[Opening Available data section]

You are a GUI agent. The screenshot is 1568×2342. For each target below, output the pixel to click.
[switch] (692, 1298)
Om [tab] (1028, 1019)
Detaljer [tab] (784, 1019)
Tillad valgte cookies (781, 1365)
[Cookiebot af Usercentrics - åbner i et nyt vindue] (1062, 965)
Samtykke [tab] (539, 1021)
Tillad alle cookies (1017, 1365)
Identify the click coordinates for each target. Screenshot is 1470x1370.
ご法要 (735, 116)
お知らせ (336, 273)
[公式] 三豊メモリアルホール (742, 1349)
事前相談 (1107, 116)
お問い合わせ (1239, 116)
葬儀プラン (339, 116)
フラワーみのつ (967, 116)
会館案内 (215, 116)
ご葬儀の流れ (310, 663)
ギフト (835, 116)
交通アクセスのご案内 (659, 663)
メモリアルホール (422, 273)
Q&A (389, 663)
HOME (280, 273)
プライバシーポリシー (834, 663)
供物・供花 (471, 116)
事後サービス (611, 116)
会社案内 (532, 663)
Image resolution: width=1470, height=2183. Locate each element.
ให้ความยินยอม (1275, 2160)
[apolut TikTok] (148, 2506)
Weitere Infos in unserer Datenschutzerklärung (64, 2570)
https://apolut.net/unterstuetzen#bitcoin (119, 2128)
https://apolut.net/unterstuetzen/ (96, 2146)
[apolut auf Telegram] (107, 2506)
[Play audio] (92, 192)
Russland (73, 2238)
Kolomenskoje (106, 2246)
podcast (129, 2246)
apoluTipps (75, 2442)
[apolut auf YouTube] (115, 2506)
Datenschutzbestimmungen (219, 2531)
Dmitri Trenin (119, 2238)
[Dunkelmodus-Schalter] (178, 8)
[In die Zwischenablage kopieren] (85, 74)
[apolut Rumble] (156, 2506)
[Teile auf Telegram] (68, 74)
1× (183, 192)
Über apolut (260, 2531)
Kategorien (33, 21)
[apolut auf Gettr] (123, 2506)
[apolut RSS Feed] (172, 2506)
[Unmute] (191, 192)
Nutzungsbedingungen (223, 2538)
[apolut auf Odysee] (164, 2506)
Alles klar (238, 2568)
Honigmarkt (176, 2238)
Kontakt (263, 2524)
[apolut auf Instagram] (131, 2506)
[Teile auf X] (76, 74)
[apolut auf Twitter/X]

[Closing Available data section]

→ **Work instructions**: Return the listing word for word.

→ **Output**:
You are a GUI agent. The screenshot is 1568×2342. For each target below, output the pixel to click.
[switch] (692, 1298)
Om [tab] (1028, 1019)
Detaljer [tab] (784, 1019)
Tillad valgte cookies (781, 1365)
[Cookiebot af Usercentrics - åbner i et nyt vindue] (1062, 965)
Samtykke [tab] (539, 1021)
Tillad alle cookies (1017, 1365)
Identify the click coordinates for each target. Screenshot is 1470x1370.
ご法要 (735, 116)
お知らせ (336, 273)
[公式] 三豊メモリアルホール (742, 1349)
事前相談 (1107, 116)
お問い合わせ (1239, 116)
葬儀プラン (339, 116)
フラワーみのつ (967, 116)
会館案内 (215, 116)
ご葬儀の流れ (310, 663)
ギフト (835, 116)
交通アクセスのご案内 (659, 663)
メモリアルホール (422, 273)
Q&A (389, 663)
HOME (280, 273)
プライバシーポリシー (834, 663)
供物・供花 (471, 116)
事後サービス (611, 116)
会社案内 (532, 663)
Image resolution: width=1470, height=2183. Locate each element.
ให้ความยินยอม (1275, 2160)
[apolut TikTok] (148, 2506)
Weitere Infos in unserer Datenschutzerklärung (64, 2570)
https://apolut.net/unterstuetzen#bitcoin (119, 2128)
https://apolut.net/unterstuetzen/ (96, 2146)
[apolut auf Telegram] (107, 2506)
[Play audio] (92, 192)
Russland (73, 2238)
Kolomenskoje (106, 2246)
podcast (129, 2246)
apoluTipps (75, 2442)
[apolut auf YouTube] (115, 2506)
Datenschutzbestimmungen (219, 2531)
Dmitri Trenin (119, 2238)
[Dunkelmodus-Schalter] (178, 8)
[In die Zwischenablage kopieren] (85, 74)
[apolut Rumble] (156, 2506)
[Teile auf Telegram] (68, 74)
1× (183, 192)
Über apolut (260, 2531)
Kategorien (33, 21)
[apolut auf Gettr] (123, 2506)
[apolut RSS Feed] (172, 2506)
[Unmute] (191, 192)
Nutzungsbedingungen (223, 2538)
[apolut auf Odysee] (164, 2506)
Alles klar (238, 2568)
Honigmarkt (176, 2238)
Kontakt (263, 2524)
[apolut auf Instagram] (131, 2506)
[Teile auf X] (76, 74)
[apolut auf Twitter/X]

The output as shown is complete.